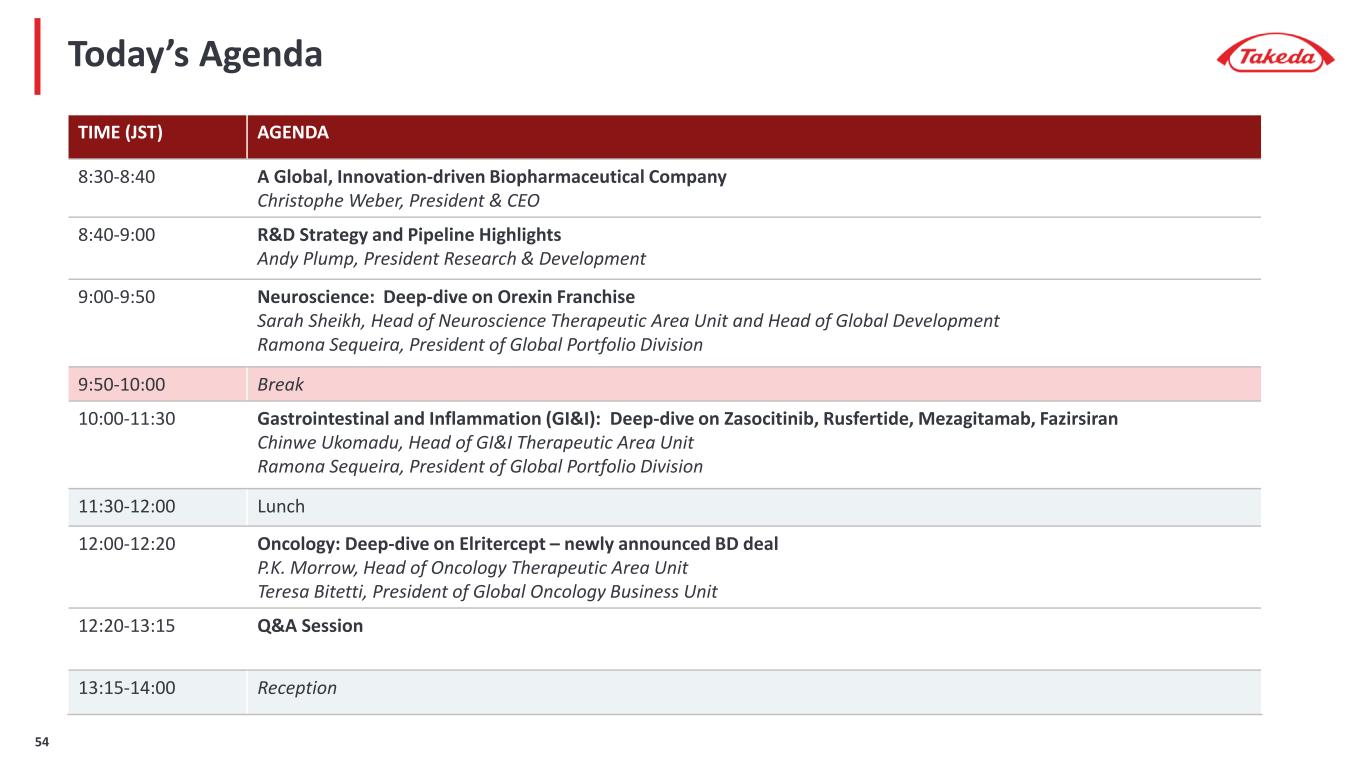Click the AGENDA column header

click(x=293, y=133)
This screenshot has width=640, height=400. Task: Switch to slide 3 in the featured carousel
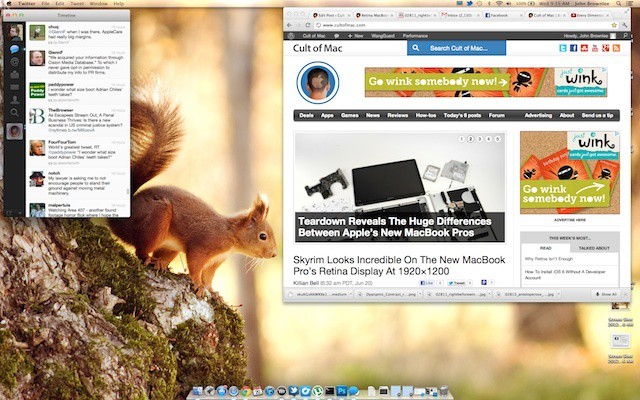(481, 139)
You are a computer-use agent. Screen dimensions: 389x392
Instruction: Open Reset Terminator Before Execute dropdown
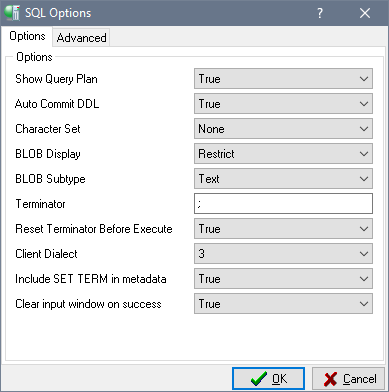(283, 229)
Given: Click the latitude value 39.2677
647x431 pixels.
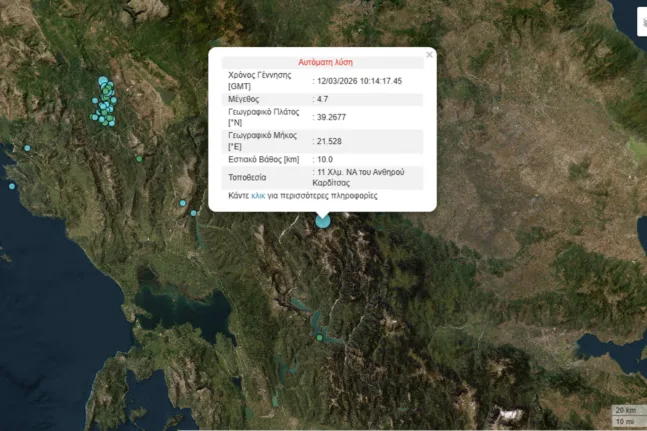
***
* **Exercise description**
Give the lines from the one containing "Instruction: Open Reset" through the final line of the material again, exactly and in full, but without pictures.

* **Task output**
Instruction: Open Reset Terminator Before Execute dropdown
(283, 229)
Given: Click the latitude value 39.2677
647x431 pixels.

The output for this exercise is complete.